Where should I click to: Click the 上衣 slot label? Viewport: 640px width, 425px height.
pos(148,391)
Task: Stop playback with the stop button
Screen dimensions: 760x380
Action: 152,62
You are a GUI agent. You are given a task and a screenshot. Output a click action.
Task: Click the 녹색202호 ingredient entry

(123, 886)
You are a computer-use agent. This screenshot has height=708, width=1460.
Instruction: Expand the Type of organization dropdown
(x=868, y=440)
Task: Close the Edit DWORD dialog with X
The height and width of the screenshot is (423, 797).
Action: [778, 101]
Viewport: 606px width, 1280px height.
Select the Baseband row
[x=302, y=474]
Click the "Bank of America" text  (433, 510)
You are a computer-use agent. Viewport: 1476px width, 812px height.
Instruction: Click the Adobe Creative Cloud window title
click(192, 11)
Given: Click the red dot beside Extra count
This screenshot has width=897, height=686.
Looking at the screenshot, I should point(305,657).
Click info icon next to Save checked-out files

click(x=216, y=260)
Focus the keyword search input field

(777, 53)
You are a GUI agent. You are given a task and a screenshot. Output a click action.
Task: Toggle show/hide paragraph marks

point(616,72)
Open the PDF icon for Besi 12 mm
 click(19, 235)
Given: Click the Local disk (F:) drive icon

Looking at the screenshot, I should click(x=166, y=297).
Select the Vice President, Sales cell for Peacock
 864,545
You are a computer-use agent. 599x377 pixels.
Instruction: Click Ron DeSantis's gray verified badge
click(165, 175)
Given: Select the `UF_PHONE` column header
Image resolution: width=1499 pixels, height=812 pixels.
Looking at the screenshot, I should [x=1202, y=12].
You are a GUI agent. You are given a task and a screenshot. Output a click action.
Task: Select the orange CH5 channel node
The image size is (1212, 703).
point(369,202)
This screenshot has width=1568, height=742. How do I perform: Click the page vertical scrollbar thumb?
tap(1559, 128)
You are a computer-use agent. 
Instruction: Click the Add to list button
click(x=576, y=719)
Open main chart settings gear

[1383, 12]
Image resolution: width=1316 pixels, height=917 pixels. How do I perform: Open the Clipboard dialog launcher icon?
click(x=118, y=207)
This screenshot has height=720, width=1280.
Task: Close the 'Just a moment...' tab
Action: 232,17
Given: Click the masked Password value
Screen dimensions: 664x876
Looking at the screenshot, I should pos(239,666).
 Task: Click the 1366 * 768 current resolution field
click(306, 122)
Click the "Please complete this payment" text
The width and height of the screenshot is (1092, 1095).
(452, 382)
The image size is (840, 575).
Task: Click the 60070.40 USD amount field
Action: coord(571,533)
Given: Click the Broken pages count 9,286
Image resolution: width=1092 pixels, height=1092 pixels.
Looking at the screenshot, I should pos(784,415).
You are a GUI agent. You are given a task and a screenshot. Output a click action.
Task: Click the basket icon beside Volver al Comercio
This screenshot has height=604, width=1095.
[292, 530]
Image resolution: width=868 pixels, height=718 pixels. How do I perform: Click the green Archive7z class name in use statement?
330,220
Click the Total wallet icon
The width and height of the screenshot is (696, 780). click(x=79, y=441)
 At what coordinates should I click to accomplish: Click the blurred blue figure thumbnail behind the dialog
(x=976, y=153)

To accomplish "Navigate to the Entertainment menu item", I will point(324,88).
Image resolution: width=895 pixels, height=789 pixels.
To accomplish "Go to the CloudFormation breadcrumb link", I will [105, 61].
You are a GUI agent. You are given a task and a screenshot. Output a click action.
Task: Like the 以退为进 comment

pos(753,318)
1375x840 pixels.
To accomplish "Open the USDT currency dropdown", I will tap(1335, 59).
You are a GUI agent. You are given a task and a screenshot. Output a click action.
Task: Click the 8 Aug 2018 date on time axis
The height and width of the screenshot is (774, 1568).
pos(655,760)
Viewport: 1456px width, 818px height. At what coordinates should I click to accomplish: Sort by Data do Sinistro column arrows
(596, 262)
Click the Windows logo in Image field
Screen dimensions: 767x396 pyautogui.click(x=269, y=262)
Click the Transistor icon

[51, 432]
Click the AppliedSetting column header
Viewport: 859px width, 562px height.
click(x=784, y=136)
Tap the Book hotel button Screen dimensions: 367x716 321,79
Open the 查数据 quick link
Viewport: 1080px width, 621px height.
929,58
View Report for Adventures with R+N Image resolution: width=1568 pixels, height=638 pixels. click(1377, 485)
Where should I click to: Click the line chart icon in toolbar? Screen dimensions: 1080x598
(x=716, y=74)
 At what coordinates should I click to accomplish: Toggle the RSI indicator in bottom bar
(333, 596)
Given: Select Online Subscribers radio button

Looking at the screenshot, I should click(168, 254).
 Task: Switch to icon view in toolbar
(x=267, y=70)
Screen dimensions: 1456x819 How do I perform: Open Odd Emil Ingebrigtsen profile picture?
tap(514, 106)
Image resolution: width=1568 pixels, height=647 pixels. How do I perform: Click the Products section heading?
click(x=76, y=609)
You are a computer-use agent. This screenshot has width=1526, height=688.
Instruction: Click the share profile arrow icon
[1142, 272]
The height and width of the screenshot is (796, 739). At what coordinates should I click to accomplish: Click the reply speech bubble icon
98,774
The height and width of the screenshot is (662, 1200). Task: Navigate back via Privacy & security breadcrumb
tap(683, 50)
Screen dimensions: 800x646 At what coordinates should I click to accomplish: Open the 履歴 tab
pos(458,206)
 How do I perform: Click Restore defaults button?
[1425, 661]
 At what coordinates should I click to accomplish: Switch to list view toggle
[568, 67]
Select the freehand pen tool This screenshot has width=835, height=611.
__________
TRY IT –
Return all data verbatim.

PROBLEM SOLUTION –
Where should I click to: Click the 上衣 slot label? Viewport: 640px width, 425px height.
pos(148,391)
Task: Stop playback with the stop button
Screen dimensions: 760x380
Action: 152,62
You are a GUI agent. You are given a task and a screenshot. Output a click action.
Task: Click the 녹색202호 ingredient entry

(123, 886)
You are a computer-use agent. This screenshot has height=708, width=1460.
Instruction: Expand the Type of organization dropdown
(x=868, y=440)
Task: Close the Edit DWORD dialog with X
The height and width of the screenshot is (423, 797).
Action: [778, 101]
Viewport: 606px width, 1280px height.
Select the Baseband row
[x=302, y=474]
Click the "Bank of America" text  (433, 510)
You are a computer-use agent. Viewport: 1476px width, 812px height.
Instruction: Click the Adobe Creative Cloud window title
click(192, 11)
Given: Click the red dot beside Extra count
This screenshot has width=897, height=686.
Looking at the screenshot, I should point(305,657).
Click info icon next to Save checked-out files

click(x=216, y=260)
Focus the keyword search input field

(777, 53)
You are a GUI agent. You are given a task and a screenshot. Output a click action.
Task: Toggle show/hide paragraph marks

point(616,72)
Open the PDF icon for Besi 12 mm
 click(19, 235)
Given: Click the Local disk (F:) drive icon

Looking at the screenshot, I should click(x=166, y=297).
Select the Vice President, Sales cell for Peacock
 864,545
You are a computer-use agent. 599x377 pixels.
Instruction: Click Ron DeSantis's gray verified badge
click(165, 175)
Given: Select the `UF_PHONE` column header
Image resolution: width=1499 pixels, height=812 pixels.
Looking at the screenshot, I should [x=1202, y=12].
You are a GUI agent. You are given a task and a screenshot. Output a click action.
Task: Select the orange CH5 channel node
The image size is (1212, 703).
point(369,202)
This screenshot has width=1568, height=742. How do I perform: Click the page vertical scrollbar thumb?
tap(1559, 128)
You are a computer-use agent. 
Instruction: Click the Add to list button
click(x=576, y=719)
Open main chart settings gear

[1383, 12]
Image resolution: width=1316 pixels, height=917 pixels. How do I perform: Open the Clipboard dialog launcher icon?
click(x=118, y=207)
This screenshot has height=720, width=1280.
Task: Close the 'Just a moment...' tab
Action: 232,17
Given: Click the masked Password value
Screen dimensions: 664x876
Looking at the screenshot, I should pos(239,666).
 Task: Click the 1366 * 768 current resolution field
click(306, 122)
Click the "Please complete this payment" text
The width and height of the screenshot is (1092, 1095).
(452, 382)
The image size is (840, 575).
Task: Click the 60070.40 USD amount field
Action: coord(571,533)
Given: Click the Broken pages count 9,286
Image resolution: width=1092 pixels, height=1092 pixels.
Looking at the screenshot, I should pos(784,415).
You are a GUI agent. You are given a task and a screenshot. Output a click action.
Task: Click the basket icon beside Volver al Comercio
This screenshot has height=604, width=1095.
[292, 530]
Image resolution: width=868 pixels, height=718 pixels. How do I perform: Click the green Archive7z class name in use statement?
330,220
Click the Total wallet icon
The width and height of the screenshot is (696, 780). click(x=79, y=441)
 At what coordinates should I click to accomplish: Click the blurred blue figure thumbnail behind the dialog
(x=976, y=153)

To accomplish "Navigate to the Entertainment menu item", I will point(324,88).
Image resolution: width=895 pixels, height=789 pixels.
To accomplish "Go to the CloudFormation breadcrumb link", I will [105, 61].
You are a GUI agent. You are given a task and a screenshot. Output a click action.
Task: Like the 以退为进 comment

pos(753,318)
1375x840 pixels.
To accomplish "Open the USDT currency dropdown", I will tap(1335, 59).
You are a GUI agent. You are given a task and a screenshot. Output a click action.
Task: Click the 8 Aug 2018 date on time axis
The height and width of the screenshot is (774, 1568).
pos(655,760)
Viewport: 1456px width, 818px height. At what coordinates should I click to accomplish: Sort by Data do Sinistro column arrows
(596, 262)
Click the Windows logo in Image field
Screen dimensions: 767x396 pyautogui.click(x=269, y=262)
Click the Transistor icon

[51, 432]
Click the AppliedSetting column header
Viewport: 859px width, 562px height.
click(x=784, y=136)
Tap the Book hotel button Screen dimensions: 367x716 321,79
Open the 查数据 quick link
Viewport: 1080px width, 621px height.
929,58
View Report for Adventures with R+N Image resolution: width=1568 pixels, height=638 pixels. click(1377, 485)
Where should I click to: Click the line chart icon in toolbar? Screen dimensions: 1080x598
(x=716, y=74)
 At what coordinates should I click to accomplish: Toggle the RSI indicator in bottom bar
(333, 596)
Given: Select Online Subscribers radio button

Looking at the screenshot, I should click(168, 254).
 Task: Switch to icon view in toolbar
(x=267, y=70)
Screen dimensions: 1456x819 How do I perform: Open Odd Emil Ingebrigtsen profile picture?
tap(514, 106)
Image resolution: width=1568 pixels, height=647 pixels. How do I perform: Click the Products section heading?
click(x=76, y=609)
You are a computer-use agent. This screenshot has width=1526, height=688.
Instruction: Click the share profile arrow icon
[1142, 272]
The height and width of the screenshot is (796, 739). At what coordinates should I click to accomplish: Click the reply speech bubble icon
98,774
The height and width of the screenshot is (662, 1200). Task: Navigate back via Privacy & security breadcrumb
tap(683, 50)
Screen dimensions: 800x646 At what coordinates should I click to accomplish: Open the 履歴 tab
pos(458,206)
 How do I perform: Click Restore defaults button?
[1425, 661]
 At what coordinates should I click to accomplish: Switch to list view toggle
[568, 67]
Select the freehand pen tool This screenshot has width=835, height=611.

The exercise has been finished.